▸ WORK TASK
Transcribe the data exactly, pictures excluded.

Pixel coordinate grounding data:
-=-=-

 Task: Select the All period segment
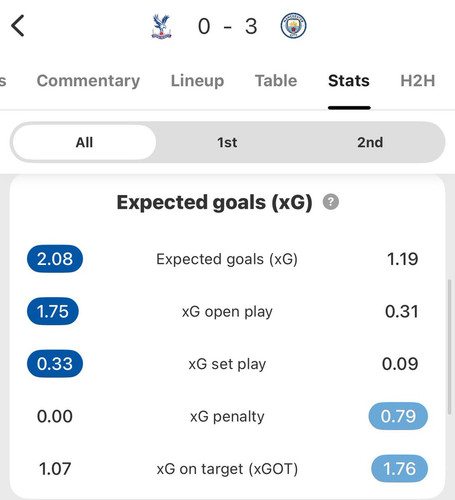pos(84,142)
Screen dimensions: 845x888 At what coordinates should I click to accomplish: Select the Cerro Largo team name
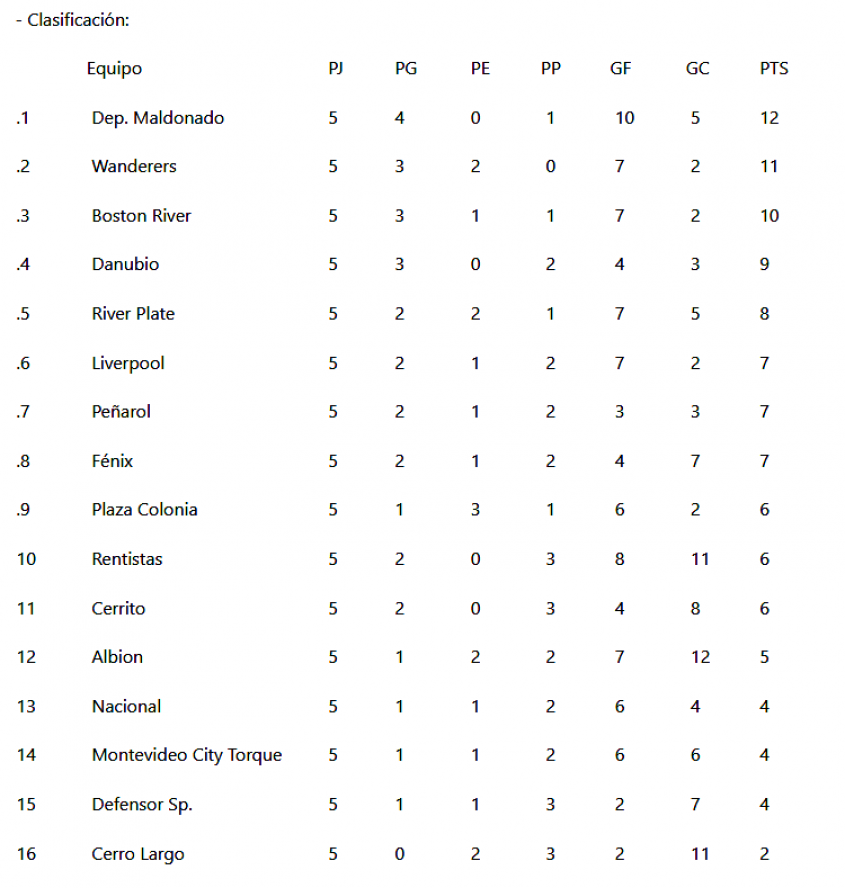coord(138,854)
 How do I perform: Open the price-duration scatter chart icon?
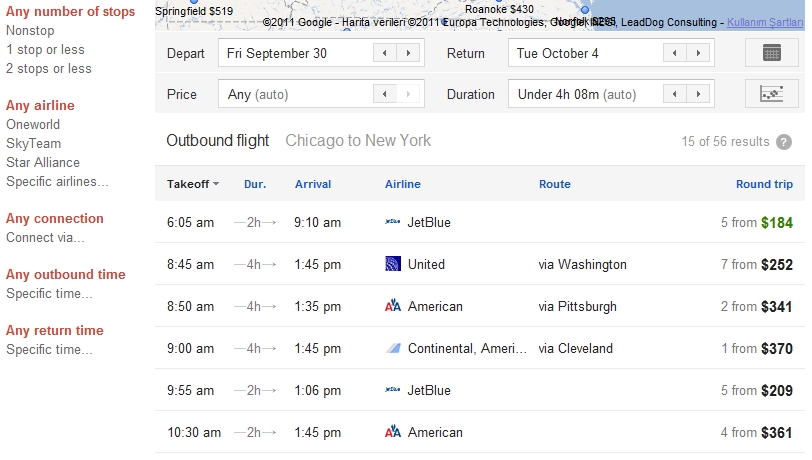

-=-=-

▸ OUTPUT
 Task: Select the All period segment
pos(84,142)
Screen dimensions: 845x888 At what coordinates should I click to accomplish: Select the Cerro Largo team name
coord(138,854)
 How do I perform: Open the price-duration scatter chart icon?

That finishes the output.